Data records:
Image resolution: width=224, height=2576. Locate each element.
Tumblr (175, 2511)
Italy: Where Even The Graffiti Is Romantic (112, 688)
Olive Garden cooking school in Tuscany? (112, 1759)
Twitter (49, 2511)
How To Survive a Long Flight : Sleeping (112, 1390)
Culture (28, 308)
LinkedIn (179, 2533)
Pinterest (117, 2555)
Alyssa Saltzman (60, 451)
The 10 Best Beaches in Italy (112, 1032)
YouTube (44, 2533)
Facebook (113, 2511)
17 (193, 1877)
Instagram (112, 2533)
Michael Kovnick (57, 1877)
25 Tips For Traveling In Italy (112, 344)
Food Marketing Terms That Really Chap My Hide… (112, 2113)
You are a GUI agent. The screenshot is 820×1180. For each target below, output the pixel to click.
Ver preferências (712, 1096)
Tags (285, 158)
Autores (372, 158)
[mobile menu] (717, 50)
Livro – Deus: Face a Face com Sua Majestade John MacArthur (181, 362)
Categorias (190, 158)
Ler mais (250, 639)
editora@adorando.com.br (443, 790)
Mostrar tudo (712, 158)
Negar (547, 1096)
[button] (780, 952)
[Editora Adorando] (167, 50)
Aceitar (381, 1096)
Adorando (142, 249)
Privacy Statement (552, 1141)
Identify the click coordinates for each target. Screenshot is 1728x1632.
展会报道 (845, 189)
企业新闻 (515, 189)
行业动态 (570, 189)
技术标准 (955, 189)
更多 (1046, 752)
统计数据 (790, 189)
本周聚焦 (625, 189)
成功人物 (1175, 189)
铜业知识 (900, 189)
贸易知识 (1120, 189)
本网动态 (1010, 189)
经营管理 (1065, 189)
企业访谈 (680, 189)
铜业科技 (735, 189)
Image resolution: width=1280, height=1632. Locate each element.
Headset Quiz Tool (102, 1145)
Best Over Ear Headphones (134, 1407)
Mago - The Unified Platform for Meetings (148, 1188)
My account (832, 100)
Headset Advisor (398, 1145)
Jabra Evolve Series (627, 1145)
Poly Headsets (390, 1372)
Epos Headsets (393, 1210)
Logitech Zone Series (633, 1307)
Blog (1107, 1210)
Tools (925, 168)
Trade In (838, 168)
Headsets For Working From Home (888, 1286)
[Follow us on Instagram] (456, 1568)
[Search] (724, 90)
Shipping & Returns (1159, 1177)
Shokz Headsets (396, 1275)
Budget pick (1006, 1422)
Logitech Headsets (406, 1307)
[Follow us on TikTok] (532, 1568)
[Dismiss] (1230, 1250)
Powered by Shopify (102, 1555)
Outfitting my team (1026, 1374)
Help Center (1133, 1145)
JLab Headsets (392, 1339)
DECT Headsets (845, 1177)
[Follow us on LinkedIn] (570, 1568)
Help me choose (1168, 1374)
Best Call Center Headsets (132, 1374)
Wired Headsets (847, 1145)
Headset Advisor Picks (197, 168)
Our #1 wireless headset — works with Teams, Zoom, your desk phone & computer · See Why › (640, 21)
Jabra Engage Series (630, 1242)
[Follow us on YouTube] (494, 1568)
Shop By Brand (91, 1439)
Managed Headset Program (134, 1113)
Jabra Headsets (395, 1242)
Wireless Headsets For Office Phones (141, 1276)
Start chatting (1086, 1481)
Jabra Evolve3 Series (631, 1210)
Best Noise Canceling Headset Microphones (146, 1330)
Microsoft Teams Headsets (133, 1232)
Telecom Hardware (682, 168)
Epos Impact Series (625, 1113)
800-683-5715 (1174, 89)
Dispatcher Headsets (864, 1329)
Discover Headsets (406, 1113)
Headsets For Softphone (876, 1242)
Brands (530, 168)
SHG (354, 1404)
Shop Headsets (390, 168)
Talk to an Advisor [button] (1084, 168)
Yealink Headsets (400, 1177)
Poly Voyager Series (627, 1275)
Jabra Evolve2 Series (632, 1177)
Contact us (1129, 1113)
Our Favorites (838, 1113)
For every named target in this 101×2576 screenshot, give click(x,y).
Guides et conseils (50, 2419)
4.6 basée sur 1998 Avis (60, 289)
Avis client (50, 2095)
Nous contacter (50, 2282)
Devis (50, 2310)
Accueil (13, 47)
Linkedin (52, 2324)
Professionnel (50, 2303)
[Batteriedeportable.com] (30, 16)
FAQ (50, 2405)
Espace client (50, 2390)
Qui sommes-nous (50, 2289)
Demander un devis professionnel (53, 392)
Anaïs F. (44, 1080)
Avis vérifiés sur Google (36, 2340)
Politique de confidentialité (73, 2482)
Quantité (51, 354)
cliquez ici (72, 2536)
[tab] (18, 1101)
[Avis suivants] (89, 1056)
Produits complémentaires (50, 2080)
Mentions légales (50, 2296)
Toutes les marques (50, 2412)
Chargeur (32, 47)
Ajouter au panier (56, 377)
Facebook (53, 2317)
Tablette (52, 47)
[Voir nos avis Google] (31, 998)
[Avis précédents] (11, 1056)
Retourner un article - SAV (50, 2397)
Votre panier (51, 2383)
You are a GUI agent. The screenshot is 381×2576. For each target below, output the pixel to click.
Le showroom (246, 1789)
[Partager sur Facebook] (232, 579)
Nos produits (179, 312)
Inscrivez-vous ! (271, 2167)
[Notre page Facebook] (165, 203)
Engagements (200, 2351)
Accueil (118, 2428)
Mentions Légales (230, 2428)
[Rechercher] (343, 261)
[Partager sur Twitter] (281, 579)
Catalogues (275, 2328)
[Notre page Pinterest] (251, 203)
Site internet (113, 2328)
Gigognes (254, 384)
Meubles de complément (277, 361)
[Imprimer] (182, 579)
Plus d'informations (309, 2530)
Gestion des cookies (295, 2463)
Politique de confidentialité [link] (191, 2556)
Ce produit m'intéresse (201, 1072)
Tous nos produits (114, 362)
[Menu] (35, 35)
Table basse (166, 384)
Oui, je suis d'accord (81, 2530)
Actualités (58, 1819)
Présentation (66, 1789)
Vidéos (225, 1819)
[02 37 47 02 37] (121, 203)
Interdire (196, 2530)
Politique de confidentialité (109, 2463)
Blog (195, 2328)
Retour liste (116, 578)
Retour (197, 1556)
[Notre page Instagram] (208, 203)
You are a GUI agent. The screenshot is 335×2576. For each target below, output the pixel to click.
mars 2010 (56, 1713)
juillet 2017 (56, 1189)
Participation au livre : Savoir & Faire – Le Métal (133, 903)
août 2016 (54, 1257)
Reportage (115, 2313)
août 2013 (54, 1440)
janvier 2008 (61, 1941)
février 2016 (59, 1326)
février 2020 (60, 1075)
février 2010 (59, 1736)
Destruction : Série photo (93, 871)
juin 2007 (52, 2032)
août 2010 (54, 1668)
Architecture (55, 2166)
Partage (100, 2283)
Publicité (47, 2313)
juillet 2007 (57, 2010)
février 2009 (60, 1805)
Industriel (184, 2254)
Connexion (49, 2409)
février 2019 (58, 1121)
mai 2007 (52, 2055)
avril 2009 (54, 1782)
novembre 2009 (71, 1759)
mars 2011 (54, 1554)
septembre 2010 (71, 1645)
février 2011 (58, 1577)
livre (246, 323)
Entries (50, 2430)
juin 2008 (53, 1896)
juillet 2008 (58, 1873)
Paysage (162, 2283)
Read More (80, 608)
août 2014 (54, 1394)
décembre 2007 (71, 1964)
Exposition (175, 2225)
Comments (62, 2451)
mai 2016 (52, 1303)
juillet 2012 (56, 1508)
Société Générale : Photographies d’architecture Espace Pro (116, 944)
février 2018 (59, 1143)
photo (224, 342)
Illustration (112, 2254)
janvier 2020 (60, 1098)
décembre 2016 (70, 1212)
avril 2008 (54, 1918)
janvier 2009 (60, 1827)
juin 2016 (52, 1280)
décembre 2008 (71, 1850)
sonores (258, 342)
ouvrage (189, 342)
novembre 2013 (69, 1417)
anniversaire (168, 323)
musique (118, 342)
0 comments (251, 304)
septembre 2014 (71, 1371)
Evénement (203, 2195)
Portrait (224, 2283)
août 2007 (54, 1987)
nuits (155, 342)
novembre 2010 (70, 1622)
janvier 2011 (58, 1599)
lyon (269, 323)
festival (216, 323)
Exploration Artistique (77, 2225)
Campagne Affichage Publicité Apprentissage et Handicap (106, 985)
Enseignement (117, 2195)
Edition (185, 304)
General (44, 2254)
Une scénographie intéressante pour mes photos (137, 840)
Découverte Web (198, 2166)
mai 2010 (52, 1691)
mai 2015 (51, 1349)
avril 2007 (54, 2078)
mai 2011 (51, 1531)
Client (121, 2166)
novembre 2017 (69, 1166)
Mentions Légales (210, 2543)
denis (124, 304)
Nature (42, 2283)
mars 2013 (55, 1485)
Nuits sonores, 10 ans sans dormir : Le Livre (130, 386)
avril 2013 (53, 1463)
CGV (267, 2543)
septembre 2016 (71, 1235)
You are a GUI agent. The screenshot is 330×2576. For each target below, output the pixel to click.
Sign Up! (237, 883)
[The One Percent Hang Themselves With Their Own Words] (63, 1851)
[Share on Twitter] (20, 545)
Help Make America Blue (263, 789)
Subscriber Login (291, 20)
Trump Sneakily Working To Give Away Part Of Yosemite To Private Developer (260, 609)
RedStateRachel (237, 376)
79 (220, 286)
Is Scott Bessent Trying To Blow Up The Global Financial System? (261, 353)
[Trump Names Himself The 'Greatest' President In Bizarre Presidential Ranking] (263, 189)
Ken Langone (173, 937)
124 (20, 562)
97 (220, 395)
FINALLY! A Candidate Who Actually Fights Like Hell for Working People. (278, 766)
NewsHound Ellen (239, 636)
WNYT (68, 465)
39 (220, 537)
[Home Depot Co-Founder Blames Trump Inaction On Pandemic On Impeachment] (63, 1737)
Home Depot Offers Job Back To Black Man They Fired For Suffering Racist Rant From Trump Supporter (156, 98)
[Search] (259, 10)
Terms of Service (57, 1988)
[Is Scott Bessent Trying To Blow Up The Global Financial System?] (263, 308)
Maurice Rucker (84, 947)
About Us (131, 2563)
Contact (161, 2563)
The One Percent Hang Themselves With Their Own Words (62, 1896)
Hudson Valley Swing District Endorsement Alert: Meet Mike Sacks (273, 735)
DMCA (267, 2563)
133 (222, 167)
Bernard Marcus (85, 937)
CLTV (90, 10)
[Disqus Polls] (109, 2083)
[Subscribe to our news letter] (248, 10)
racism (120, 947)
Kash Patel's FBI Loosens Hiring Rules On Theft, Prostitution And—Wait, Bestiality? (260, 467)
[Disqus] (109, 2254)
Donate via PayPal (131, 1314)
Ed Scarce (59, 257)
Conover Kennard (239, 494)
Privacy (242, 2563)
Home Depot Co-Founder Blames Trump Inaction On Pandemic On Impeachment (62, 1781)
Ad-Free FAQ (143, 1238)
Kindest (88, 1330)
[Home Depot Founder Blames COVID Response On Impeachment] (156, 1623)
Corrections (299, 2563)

Activity » Only the lines above from the one with "novembre 2013 (69, 1417)" through the one with "festival (216, 323)" should be duplicated, character for character.

Written response »
novembre 2013 (69, 1417)
anniversaire (168, 323)
musique (118, 342)
0 comments (251, 304)
septembre 2014 (71, 1371)
Evénement (203, 2195)
Portrait (224, 2283)
août 2007 (54, 1987)
nuits (155, 342)
novembre 2010 (70, 1622)
janvier 2011 (58, 1599)
lyon (269, 323)
festival (216, 323)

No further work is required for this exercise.